America’s Legislative Branch has, on paper, strong powers of advice and consent to control errors, excesses or abuse of power by the Executive President. But (with rare and courageous exceptions like Sen. Robert C. Byrd of West Virginia) the Legislature cravenly collapsed before the father-son Bush presidencies in regard to the Middle East wars of recent years. America’s once-revered federal judiciary has also tended to lose its independence of mind with overt politicisation of judicial appointments in recent decades.
Bush the First went to war against Saddam Hussein (a former American ally against Islamic Iran) at least partly with an eye to winning re-election in 1992 (which he would have done as a result but for a random shock known as Ross Perot; Bill Clinton became the beneficiary). Bush the Second obsessively wished to follow up on the same, to the point of misjudging the real threat to America from Bin Laden and fabricating a false threat from an emasculated Saddam.

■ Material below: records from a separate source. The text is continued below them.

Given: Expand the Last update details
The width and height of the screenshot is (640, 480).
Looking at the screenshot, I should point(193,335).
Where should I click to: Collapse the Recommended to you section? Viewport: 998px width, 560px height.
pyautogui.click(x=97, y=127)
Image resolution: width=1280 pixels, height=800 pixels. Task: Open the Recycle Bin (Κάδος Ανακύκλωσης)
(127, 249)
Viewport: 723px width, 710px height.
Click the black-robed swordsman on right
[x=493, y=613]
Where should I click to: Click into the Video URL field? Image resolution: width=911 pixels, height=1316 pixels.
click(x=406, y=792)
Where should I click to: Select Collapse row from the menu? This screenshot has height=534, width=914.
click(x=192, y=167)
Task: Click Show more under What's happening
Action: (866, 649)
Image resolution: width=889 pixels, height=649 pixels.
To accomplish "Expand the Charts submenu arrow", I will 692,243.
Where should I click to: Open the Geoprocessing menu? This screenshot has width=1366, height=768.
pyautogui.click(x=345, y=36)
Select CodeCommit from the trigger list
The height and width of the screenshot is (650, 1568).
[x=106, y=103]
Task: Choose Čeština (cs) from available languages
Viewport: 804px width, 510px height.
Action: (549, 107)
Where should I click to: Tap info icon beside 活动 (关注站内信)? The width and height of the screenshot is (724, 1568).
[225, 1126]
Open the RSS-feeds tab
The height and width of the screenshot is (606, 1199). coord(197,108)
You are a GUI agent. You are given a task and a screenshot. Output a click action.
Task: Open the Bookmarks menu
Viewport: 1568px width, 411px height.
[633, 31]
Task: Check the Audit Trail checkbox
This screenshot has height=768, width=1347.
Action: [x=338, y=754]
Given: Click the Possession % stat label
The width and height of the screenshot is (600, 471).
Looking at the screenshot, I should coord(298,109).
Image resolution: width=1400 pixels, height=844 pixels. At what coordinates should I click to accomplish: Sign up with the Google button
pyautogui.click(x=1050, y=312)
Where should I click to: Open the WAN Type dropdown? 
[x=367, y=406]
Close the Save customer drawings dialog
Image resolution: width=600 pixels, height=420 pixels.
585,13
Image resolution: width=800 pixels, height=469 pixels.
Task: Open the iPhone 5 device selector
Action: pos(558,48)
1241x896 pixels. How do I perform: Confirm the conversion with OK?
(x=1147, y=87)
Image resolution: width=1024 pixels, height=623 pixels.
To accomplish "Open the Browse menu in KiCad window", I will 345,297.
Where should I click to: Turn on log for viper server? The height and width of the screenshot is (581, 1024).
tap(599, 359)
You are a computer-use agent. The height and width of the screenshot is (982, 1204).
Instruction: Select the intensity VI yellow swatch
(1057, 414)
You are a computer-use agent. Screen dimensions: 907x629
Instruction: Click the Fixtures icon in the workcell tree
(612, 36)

America’s Legislature palpably failed to control her Presidents. Now, late in the day, after all the horses have bolted, the Senate Judiciary Committee began tepid hearings on February 5 2006 into whether the President authorized laws to be broken with impunity in regard to wire-tapping some 5,000 citizens (doubtless mostly non-white and Muslim) without judicial warrants. Republican Senator Arlen Specter, the Committee’s Chairman, has said he believes the Foreign Intelligence Surveillance Act has been “flatly” violated, and “strained and unrealistic” justifications are now being offered. Bush’s men, from his Vice President and Attorney General to political intelligence operatives, have brazenly placed in the dustbin the traditional principle fiat justitia pereat mundus — let justice be done even if the world perishes — saying that the Sovereign can do just as he pleases to save the realm from external enemies as he might perceive and define them to be.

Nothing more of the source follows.